__STATED GOAL A__
List every country or city named in the body sentences of the blog posts, not counting the post titles, and give each name once.
__STATED GOAL B__
Write out the blog posts word for word, from "Dear reader, you" up to and including "have lived in.".
Start of EXTRACT TO READ
Tuesday, 30 August 2011

New blog

Folks, now that I'm home in Canada I have abandoned this blog, but I have set up a new one. Lady professor lives on!

Please join me there: http://ladyenglishprofessor.wordpress.com/


Sunday, 15 May 2011

Dovidenja Hvratska

Dear reader, you find me once again in the Palace Hotel Zagreb, in the same room (number 429) in which I awaited Arlequino’s arrival and, to pass the time and to fulfill my visiting professor duties, marked the students’ final exams. I am feeling rather sentimental and again ambivalent. Now that the time to leave is nigh, I am ready to go. But my time here in Croatia has flown by, and I reached a level of comfort in this country that I had not expected. Coming back to Zagreb today felt like coming to a home, one of many I have lived in.
End of EXTRACT TO READ
Start of INFORMATION PROVIDED
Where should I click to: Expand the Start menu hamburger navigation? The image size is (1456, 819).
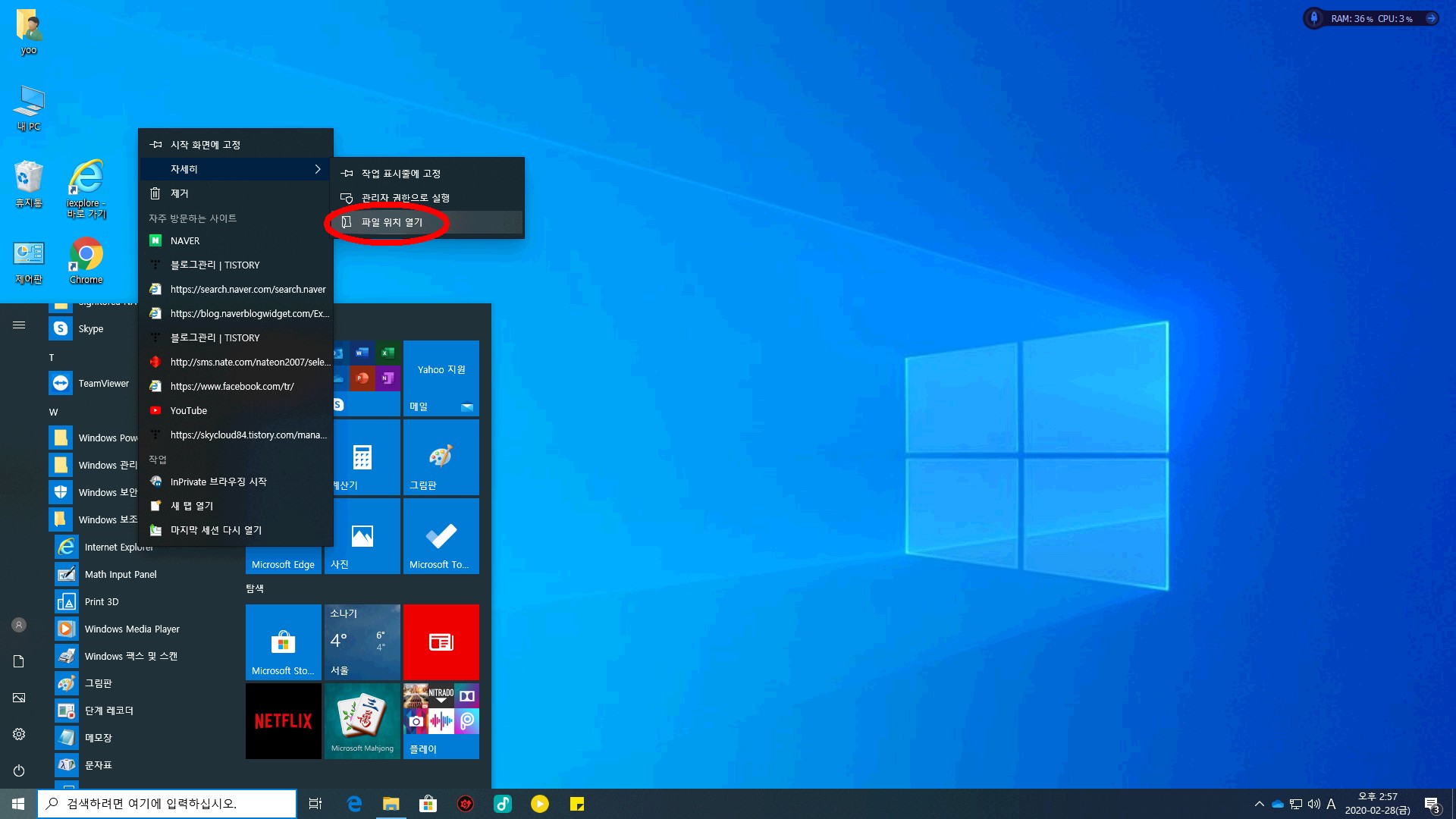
End of INFORMATION PROVIDED
__TASK OUTPUT A__
Canada, Zagreb, Croatia

__TASK OUTPUT B__
Dear reader, you find me once again in the Palace Hotel Zagreb, in the same room (number 429) in which I awaited Arlequino’s arrival and, to pass the time and to fulfill my visiting professor duties, marked the students’ final exams. I am feeling rather sentimental and again ambivalent. Now that the time to leave is nigh, I am ready to go. But my time here in Croatia has flown by, and I reached a level of comfort in this country that I had not expected. Coming back to Zagreb today felt like coming to a home, one of many I have lived in.